Feb. 12, 2018, 3:02 p.m.

Port Moresby Overview

Port Moresby, the capital of Papua New Guinea and often called by its abbreviation POM or POM City, is presumed to be the largest city in the South Pacific, with an estimated 2020 population of just over 400,000, and distributed over a surface area of 240 kilometers, which roughly represents 1,500 residents per square kilometer. 

The City of Port Moresby is found on the island of New Guinea, a landmass shared with Indonesia, and lies south-east of the coast of the Papuan Peninsula, to which it significantly outlines the shores of the Gulf of Papua. 

Early History

Port Moresby sits on traditional land largely owned by the Motu-Koitabu people, who were mostly hunters, gatherers and seafarers, that normally traded with other indigenous communities - through the barter system - in the Gulf of Papua (Gulf Province today). 

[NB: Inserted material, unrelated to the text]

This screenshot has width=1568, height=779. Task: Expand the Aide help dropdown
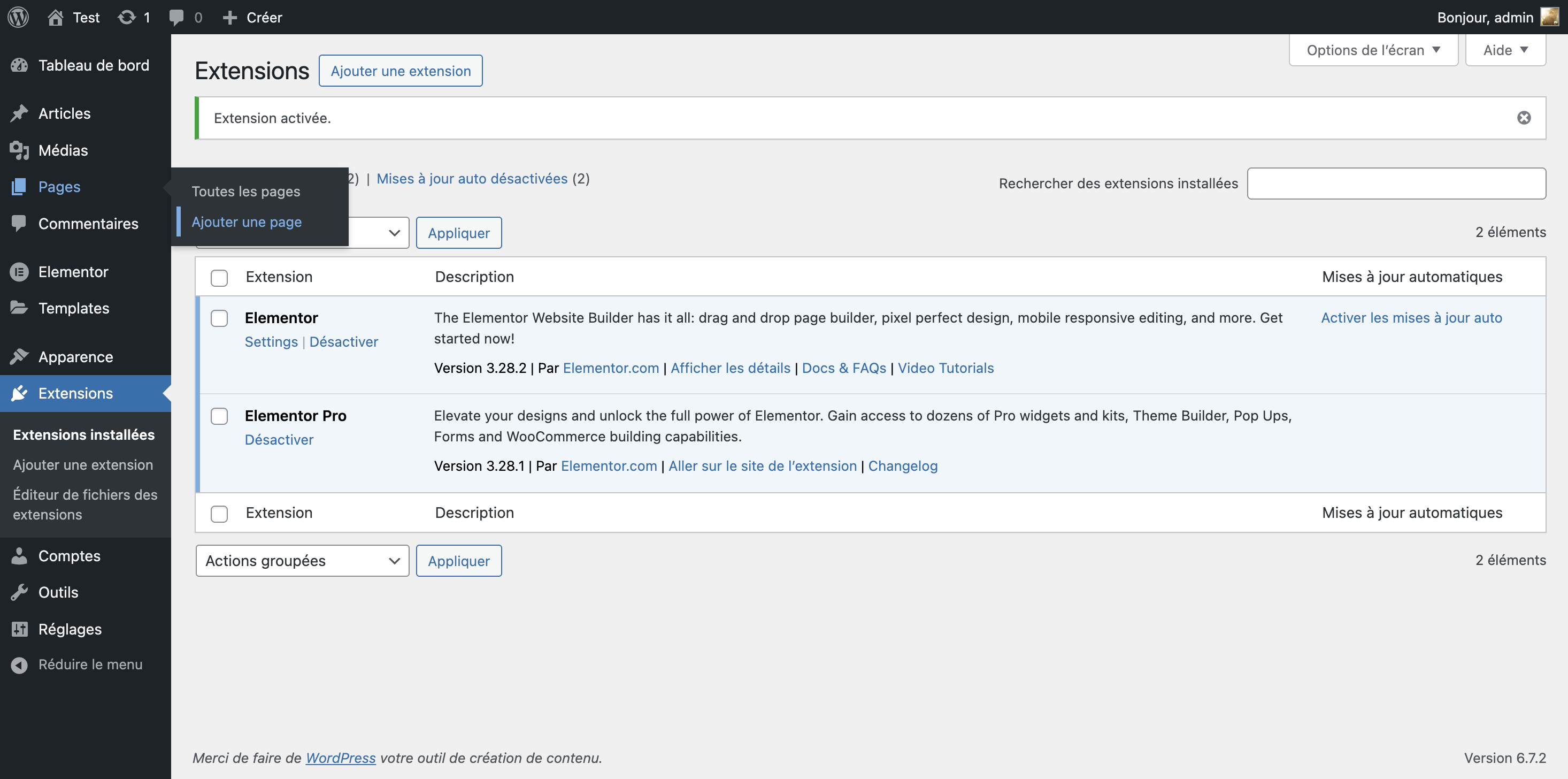pyautogui.click(x=1505, y=50)

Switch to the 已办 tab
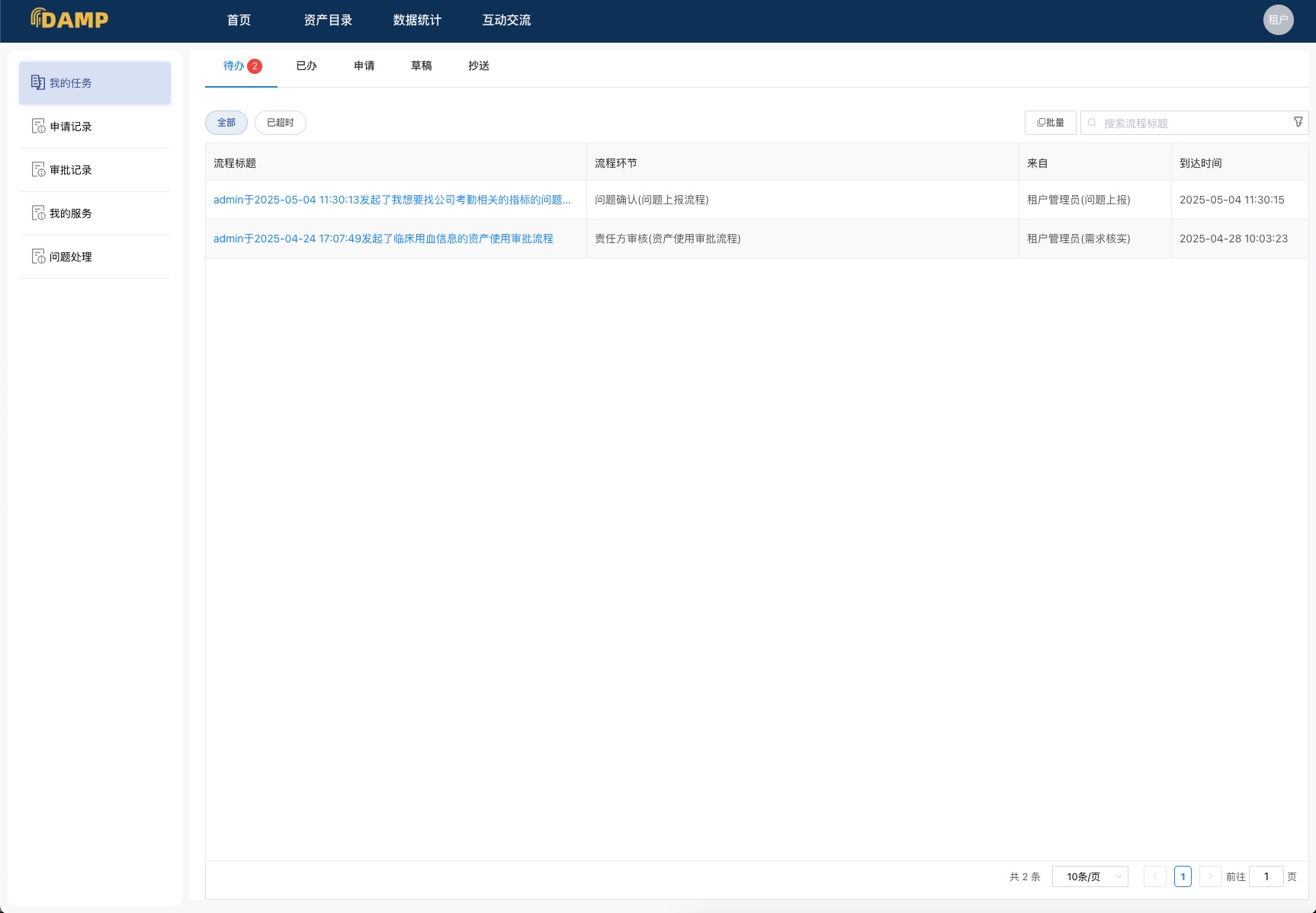(x=306, y=66)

Following Captain John Moresby’s proclamation of the land as British Empire-owned in 1873, the Queensland State of Australia annexed Papua 10 years later and declared it British-owned. 

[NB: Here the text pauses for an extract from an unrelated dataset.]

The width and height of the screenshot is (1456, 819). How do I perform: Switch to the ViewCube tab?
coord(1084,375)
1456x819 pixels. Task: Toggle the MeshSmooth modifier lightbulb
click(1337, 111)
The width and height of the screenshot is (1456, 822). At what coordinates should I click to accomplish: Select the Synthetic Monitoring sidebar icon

In 1945, the United Nations merged the two territories into a trusteeship of Australia. The Territory of Papua and New Guinea had its first general election for its House of Assembly in 1964, preceding subsequent polls in 1968 and 72. 

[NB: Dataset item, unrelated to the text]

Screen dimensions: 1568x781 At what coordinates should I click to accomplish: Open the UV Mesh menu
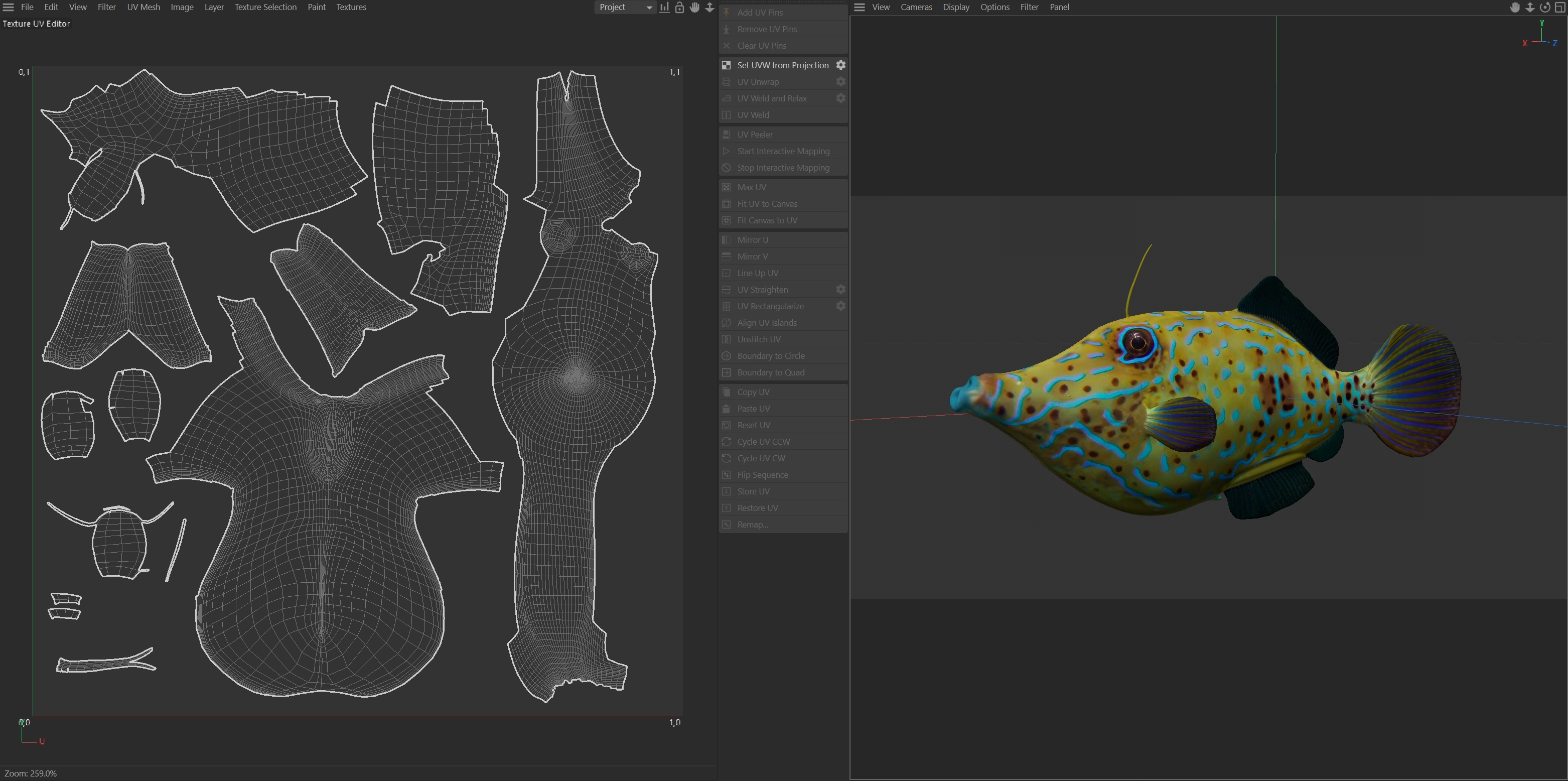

In December 1973, the territory was granted self-governance and gained independence from Australia, in September of 1975.

After independence 

After independence, Port Moresby became the seat of government and an important hub for the private sector in the post-independence period.

The expansion of the PNG economy – thanks to a thriving extractive industry – triggered  a much needed growth for Port Moresby.  

Successive national governments and municipal authorities rolled out modern facilities, complimenting increased investment in property development by the private sector. 

Today, Port Moresby’s skyline has evolved from low-set buildings to multistory apartment blocks and penthouses.

While the PNG capital benefited over the years from the country’s economic maturity, the United Nations estimated that 37% of PNG’s population still live below the national poverty line, making the country one of the poorest in the world.  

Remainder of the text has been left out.